> [Text under study]
At this Tura New Music event, we also heard Daniel Kossov as soloist in Bryars’ Violin Concerto with Roger Smalley a meticulously prepared conductor. Kossov’s exquisitely hushed, finely drawn violin line, to an often muted accompaniment, called water-colour images of mist-enshrouded landscapes to mind, an essay in tranquillity.

Percussion ensemble Tetrafide gave us an account of One Last Bar Then Joe Can Sing, yet another of Bryars’ fascinating experiments in musical gentleness. I felt strongly drawn to this, as the five percussionists created hushed auras of sound by bowing crotales and vibraphones which combined with marimba murmurings and delicate use of windchimes to produce some of the most soothing music imaginable.

I found Bryars’ Viennese Dance No 1 bewildering as was Bryars program note that Mata Hari (Dutch, her real name was Gertrud Zelle) was one of the three most celebrated dancers in the world. Really? I could not, in all frankness, discern anything about this work that could persuade me that it unequivocally suggested either Vienna or the dance.

> [What to do]
- A) Using the concert review, answer each question:
(i) Who conducted Bryars’ Violin Concerto?
(ii) How many percussionists performed One Last Bar Then Joe Can Sing?
(iii) What real name does the review give for Mata Hari?
- B) For each statement, say whether it agrees with the concert review, and quote the words that decide it:
(i) Daniel Kossov was the soloist in Bryars’ Violin Concerto.
(ii) The percussionists bowed marimbas.
(iii) The reviewer heard Vienna clearly suggested in Viennese Dance No 1.
Rely only on the concert review for these answers, with no outside knowledge.

> [Dataset content]

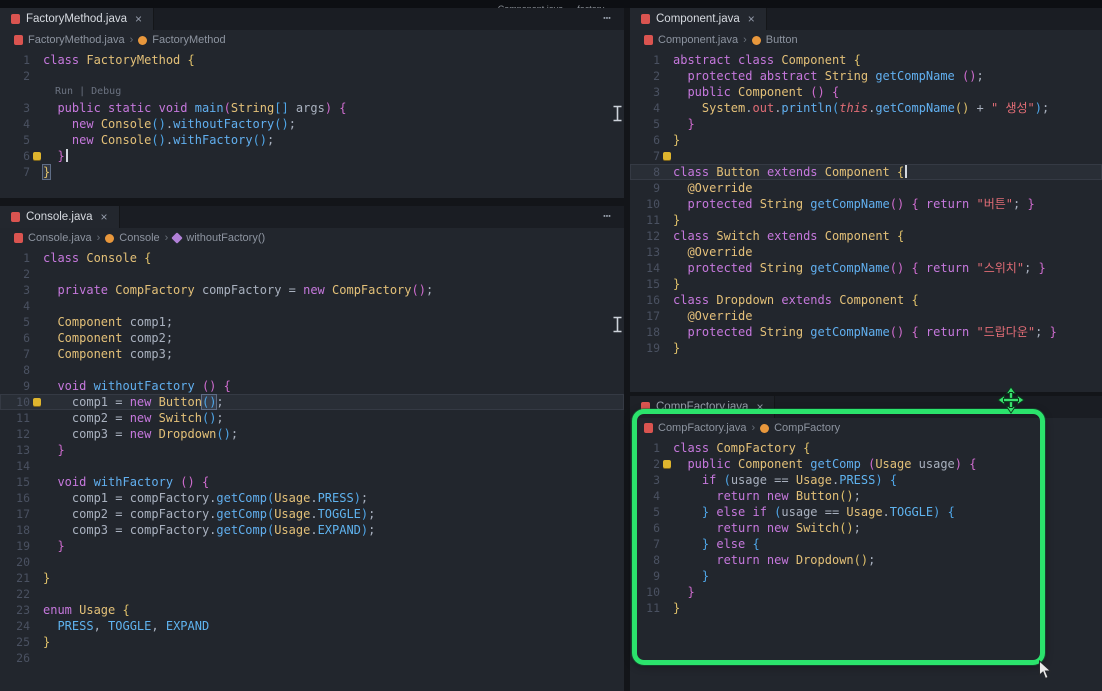 The image size is (1102, 691). What do you see at coordinates (698, 40) in the screenshot?
I see `breadcrumb-item: Component.java` at bounding box center [698, 40].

> [Numbered answers]
- A)
(i) Roger Smalley
(ii) Five
(iii) Gertrud Zelle

- B)
(i) Yes: "we also heard Daniel Kossov as soloist in Bryars’ Violin Concerto"
(ii) No: "by bowing crotales and vibraphones which combined with marimba murmurings"
(iii) No: "I could not, in all frankness, discern anything about this work that could persuade me that it unequivocally suggested either Vienna or the dance."